Types of passive income include self-charged real estate (rental) properties and ‘no material participation’ in a business. 

  • Self-Charged Interest: Here, passive income takes the form of the money loaned to an S corporation or a partnership that acts as a pass-through entity by its owner. 
  • Rental Properties: The rental income that real estate professionals make counts as passive income. 
  • ‘No Material Participation’ in a Business: Here, your participation is limited to investing. However, if you helped manage where you invested, the money earned is active income. 


Differences Between Passive & Residual Income

Here are some basic differences between passive income and residual income.


Passive income involves investment paid upfront in money, time, or skill set.

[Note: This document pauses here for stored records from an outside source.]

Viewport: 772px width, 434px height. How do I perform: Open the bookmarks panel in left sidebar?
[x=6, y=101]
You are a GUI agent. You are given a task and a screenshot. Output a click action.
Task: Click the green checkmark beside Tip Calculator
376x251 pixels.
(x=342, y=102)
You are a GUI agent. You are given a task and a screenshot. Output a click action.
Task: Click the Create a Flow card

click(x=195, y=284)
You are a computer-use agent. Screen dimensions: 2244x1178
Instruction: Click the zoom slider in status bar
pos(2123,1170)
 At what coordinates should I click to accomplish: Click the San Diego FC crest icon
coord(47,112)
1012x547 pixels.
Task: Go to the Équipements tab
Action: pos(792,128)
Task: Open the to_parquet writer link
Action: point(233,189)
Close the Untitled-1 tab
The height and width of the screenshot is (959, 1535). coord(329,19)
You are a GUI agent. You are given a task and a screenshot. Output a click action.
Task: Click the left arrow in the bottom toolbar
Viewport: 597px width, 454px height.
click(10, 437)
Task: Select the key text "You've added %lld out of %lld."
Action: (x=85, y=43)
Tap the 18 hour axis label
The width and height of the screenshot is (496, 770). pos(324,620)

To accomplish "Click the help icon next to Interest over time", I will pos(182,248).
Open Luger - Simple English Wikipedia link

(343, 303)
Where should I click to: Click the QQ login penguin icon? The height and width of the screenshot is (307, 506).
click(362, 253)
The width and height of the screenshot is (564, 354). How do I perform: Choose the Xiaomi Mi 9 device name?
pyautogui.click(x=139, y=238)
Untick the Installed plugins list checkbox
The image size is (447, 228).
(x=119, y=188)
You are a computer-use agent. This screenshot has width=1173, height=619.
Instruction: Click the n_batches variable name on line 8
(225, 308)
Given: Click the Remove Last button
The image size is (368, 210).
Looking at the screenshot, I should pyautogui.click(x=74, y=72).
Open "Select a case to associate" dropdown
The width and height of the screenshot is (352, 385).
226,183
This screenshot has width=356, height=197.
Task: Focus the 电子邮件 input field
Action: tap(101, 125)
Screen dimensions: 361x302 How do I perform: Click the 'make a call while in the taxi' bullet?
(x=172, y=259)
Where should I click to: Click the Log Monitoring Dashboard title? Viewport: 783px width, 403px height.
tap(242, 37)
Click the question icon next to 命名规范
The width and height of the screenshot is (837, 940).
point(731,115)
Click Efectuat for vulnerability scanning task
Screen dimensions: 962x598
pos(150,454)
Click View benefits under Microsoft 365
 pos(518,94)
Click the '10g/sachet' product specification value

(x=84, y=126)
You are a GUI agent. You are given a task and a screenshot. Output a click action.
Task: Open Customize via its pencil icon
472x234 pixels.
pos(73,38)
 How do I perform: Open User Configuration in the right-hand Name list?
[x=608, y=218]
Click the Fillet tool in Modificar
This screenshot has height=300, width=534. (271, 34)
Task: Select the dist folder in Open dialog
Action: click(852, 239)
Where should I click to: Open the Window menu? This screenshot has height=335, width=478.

This is the same as finding and letting tenants live on your property. It requires no maintenance.

In contrast, residual income requires maintenance. An example is an online academy creating an online course. They would have to update it regularly for new accounting regulations. 

Residual IncomeOptions

There are many passive income streams, but all require an in-depth understanding and expertise of the topic. Producing passive income requires a certain skill set, i.e., investing. It can also be created through cryptocurrency.

There are more diverse options to create residual income. You can effectively increase residual income by managing your money more efficiently and lowering household debt. It focuses on managing pre-established finances and providing a service to produce more free income.


The risks involved in generating passive income vary based on the source. For example, a landlord can experience risk in the form of loan defaults or tenant damages. Additionally, investors who earn passive income through trading or stocks can experience financial risks if the prices fall. 

However, residual income involves minimal risks. This is because this income is the leftover capital after meeting financial obligations.

Financial Security

Although both help individuals establish independence and financial security, passive income has a much greater effect. For example, real estate agents can generate around $600 to $2,000 as monthly income by renting property.

Residual income rarely offers financial security. For example, a person can finish their car or household debt by $500 per month. This creates a residual income of $400. 


Some people refer to ‘passive earnings’ as ‘residual income, money earned with little or no effort. However, the two are hardly interrelated since the wording could mean quite different things. Hopefully, this guide helped you gain a more in-depth understanding of both residual and passive income. Now you’ll be able to better differentiate between the two.